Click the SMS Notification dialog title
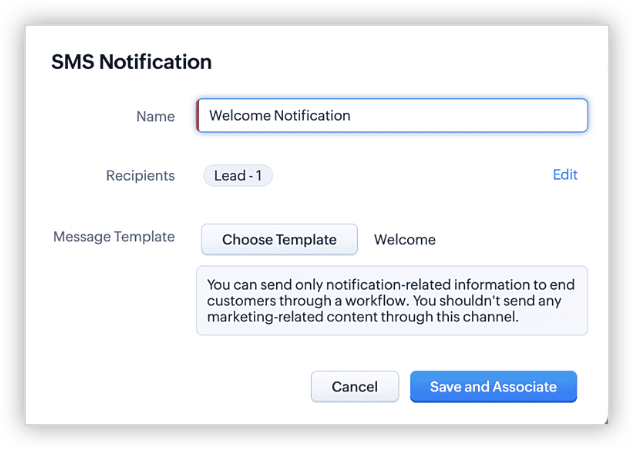The width and height of the screenshot is (634, 450). [131, 62]
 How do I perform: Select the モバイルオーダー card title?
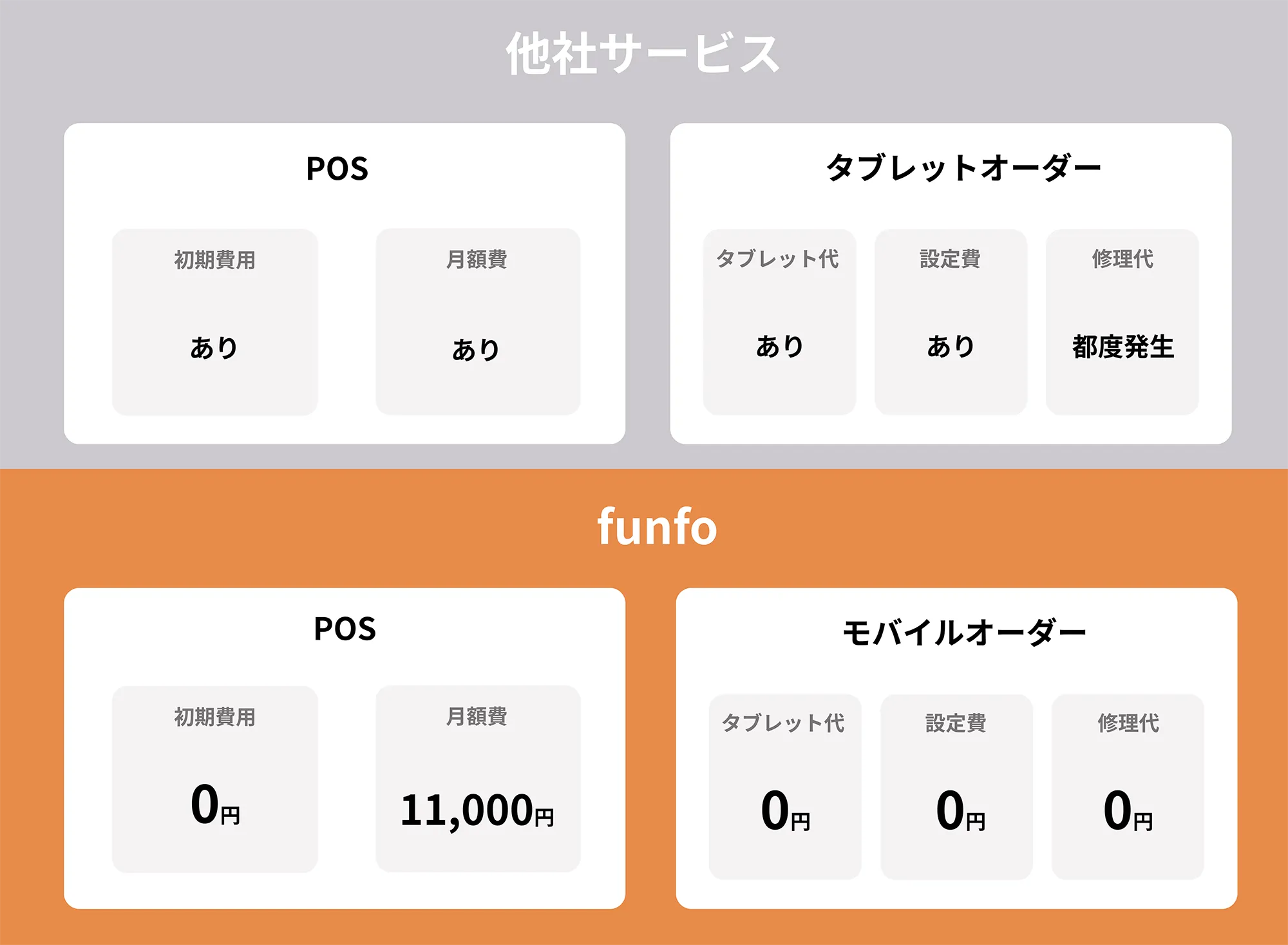964,632
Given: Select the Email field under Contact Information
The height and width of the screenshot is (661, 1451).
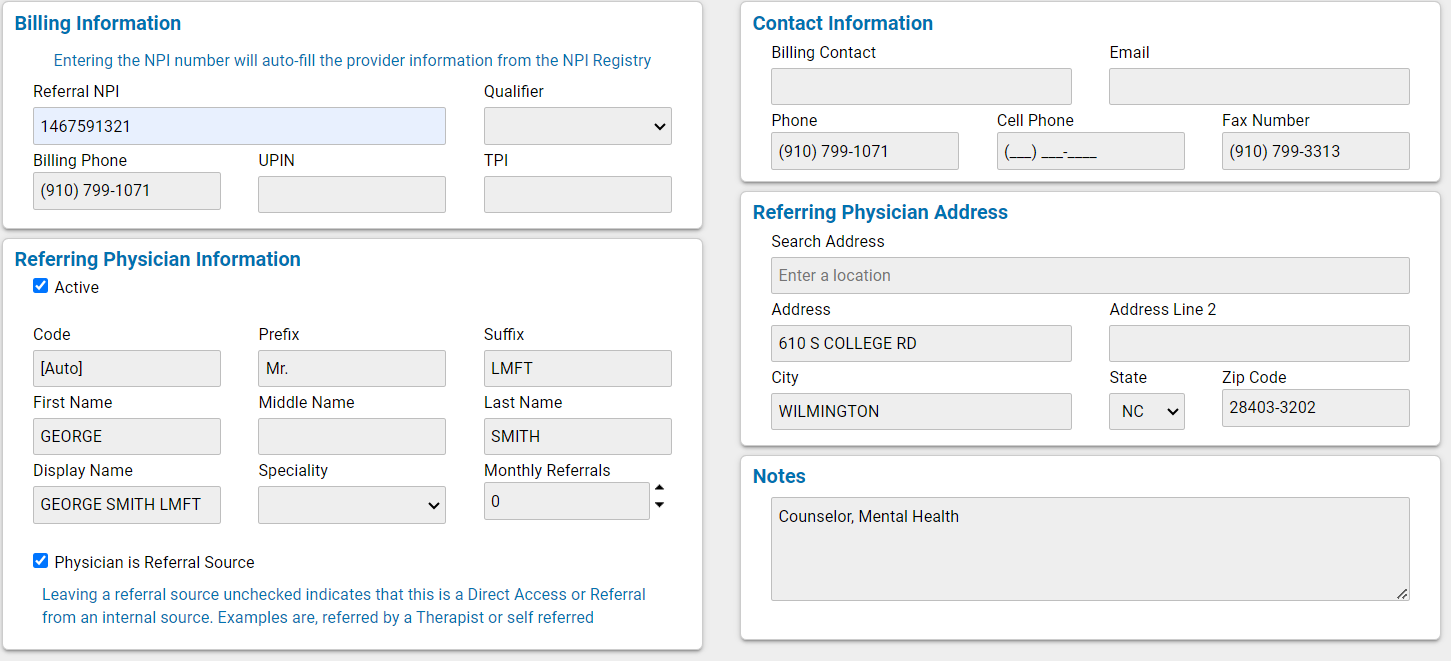Looking at the screenshot, I should [x=1258, y=86].
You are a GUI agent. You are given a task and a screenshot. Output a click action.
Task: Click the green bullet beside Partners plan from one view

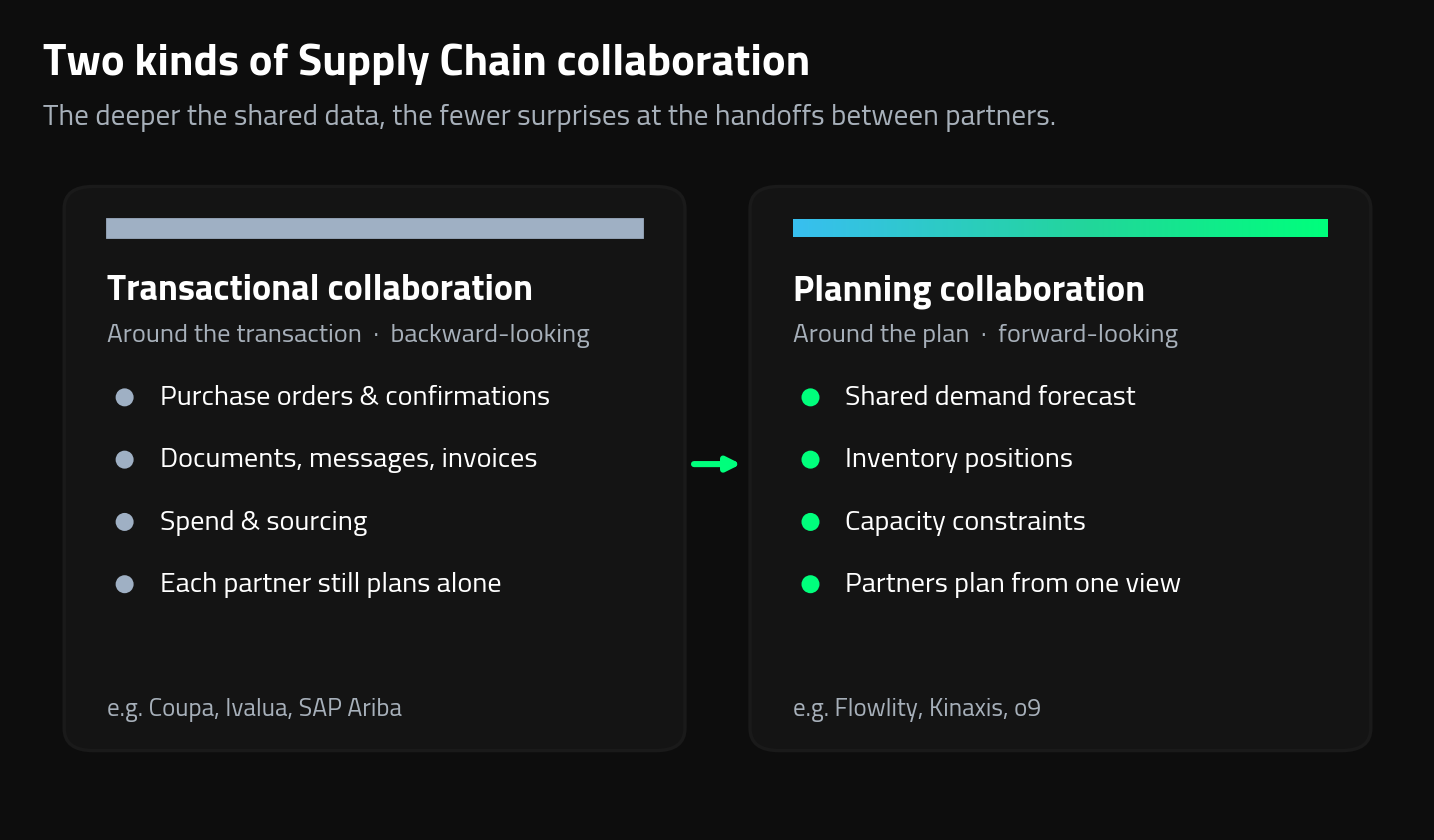pos(811,584)
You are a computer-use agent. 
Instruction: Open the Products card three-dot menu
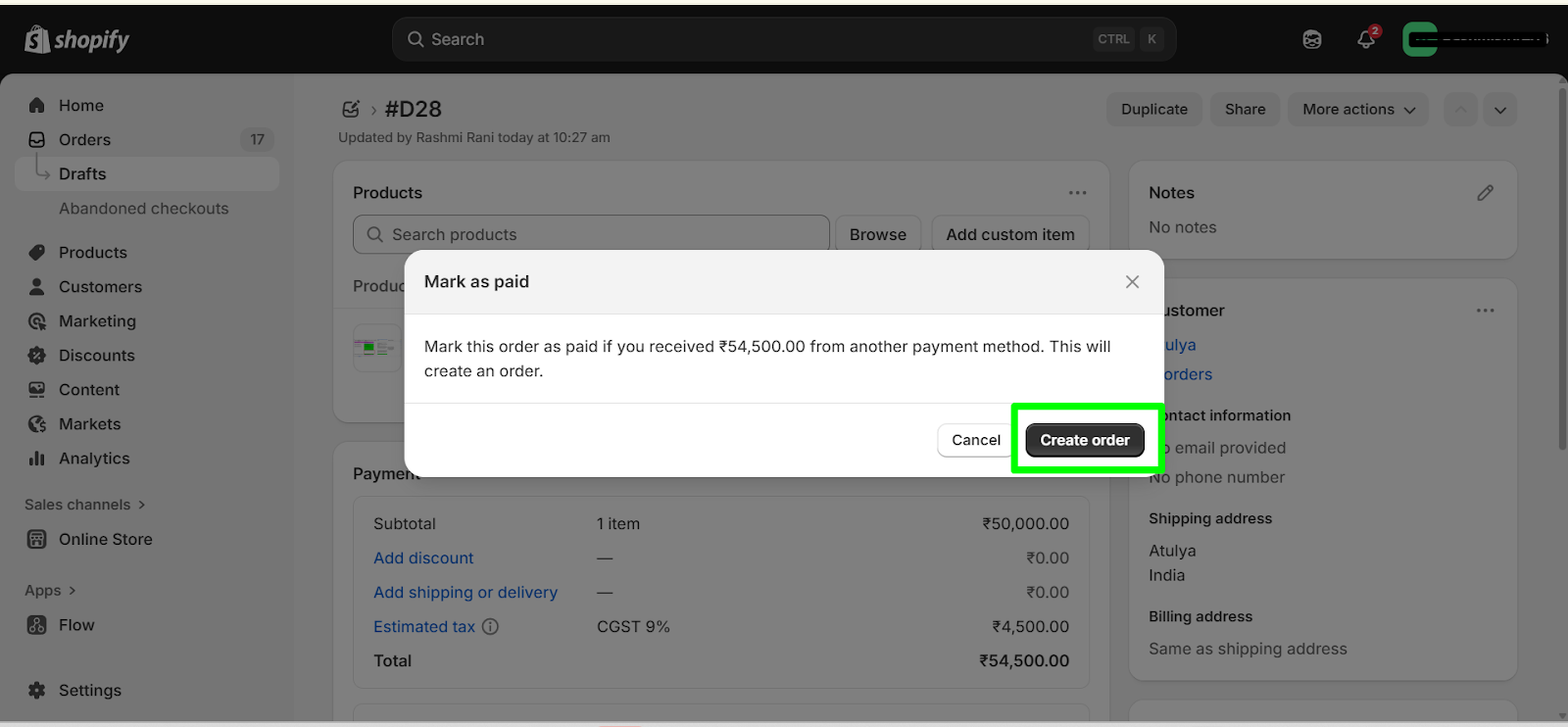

> _Task goal_
Omit the pictures, then print the rest of the listing above exactly.

> _Written response_
Click the SMS Notification dialog title
The width and height of the screenshot is (634, 450). [131, 62]
 How do I perform: Select the モバイルオーダー card title?
964,632
Given: Select the Email field under Contact Information
The height and width of the screenshot is (661, 1451).
Looking at the screenshot, I should [x=1258, y=86].
You are a GUI agent. You are given a task and a screenshot. Output a click action.
Task: Click the green bullet beside Partners plan from one view

pos(811,584)
You are a computer-use agent. 
Instruction: Open the Products card three-dot menu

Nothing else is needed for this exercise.